Emerging Pancreatic Cancer Markers
- GPC-1 (Glypican-1): Exosomal glypican-1 has shown diagnostic promise - a 2024 meta-analysis (PMID: 38470244) assessed circulating exosomal GPC-1 as a diagnostic and prognostic marker in pancreatic cancer.
- Exosomal markers: A 2025 systematic review (PMID: 39953585) evaluated the diagnostic accuracy of exosomes in pancreatic cancer.
- sialylated tumour-related antigen (sTRA): A newly discovered glycan produced by a different subset of pancreatic adenocarcinomas than those that produce CA 19-9 - potentially complementary.

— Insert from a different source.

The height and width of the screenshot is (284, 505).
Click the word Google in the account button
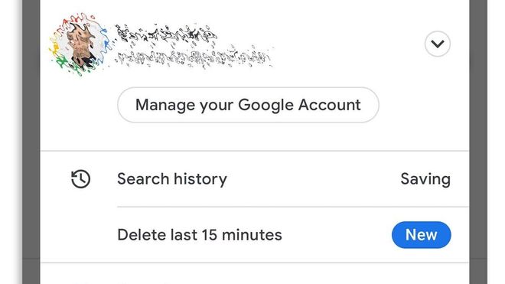click(x=266, y=106)
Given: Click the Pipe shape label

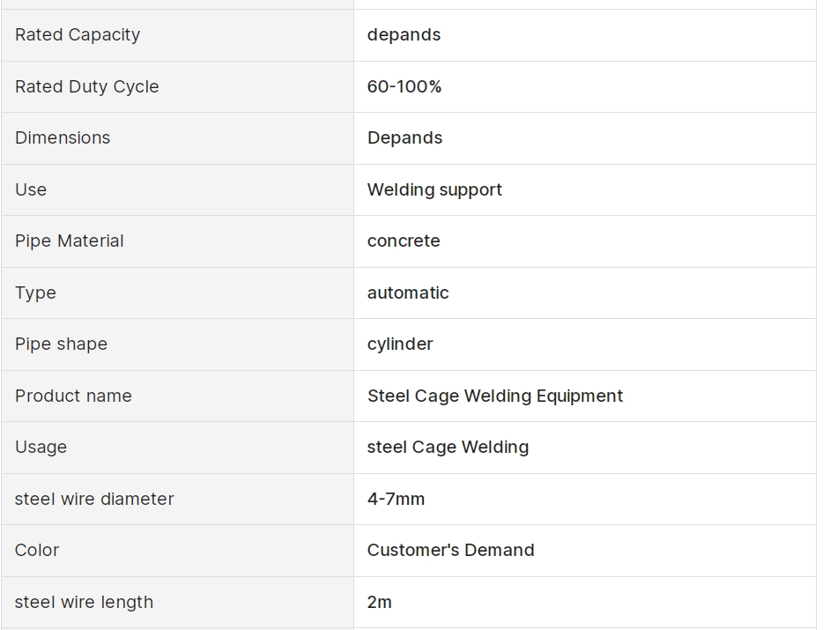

- KRAS oncogene: Expressed in > 90% of pancreatic cancers; DNA probes for mutant KRAS in serum are being studied for early detection.
Summary Table
| Cancer | Marker | Primary Use | Key Limitation |
|---|
| HCC | AFP | Surveillance, diagnosis, prognosis | Low sensitivity for early HCC; elevated in benign liver disease |
| HCC | AFP-L3 | Risk stratification, improved specificity | Less sensitive; not validated for early HCC alone |
| HCC | DCP (PIVKA-II) | Diagnosis, treatment monitoring, recurrence | Also elevated in vitamin K deficiency |
| HCC | GALAD score | Investigational surveillance | Requires phase III/IV validation |
| Cholangiocarcinoma | CA 19-9 | Adjunct to imaging | Elevated by biliary obstruction/cholangitis (false positives) |
| Cholangiocarcinoma | CEA + CA 19-9 index | PSC surveillance | Limited data; no proven screening efficacy |
| PDAC | CA 19-9 | Staging, monitoring, recurrence detection | Not a screening tool; falsely elevated in biliary disease; 10% patients Lewis-negative |
| PDAC | CEA | Adjunct | Only elevated in 40-45% of cases |
| PDAC | CA 50 / CA 19-5 | Complementary to CA 19-9 | Limited clinical adoption |
Key principle: No single marker in this region is sufficiently sensitive or specific for population-level screening. Their greatest clinical value lies in monitoring treatment response, detecting recurrence, and prognostication rather than primary diagnosis.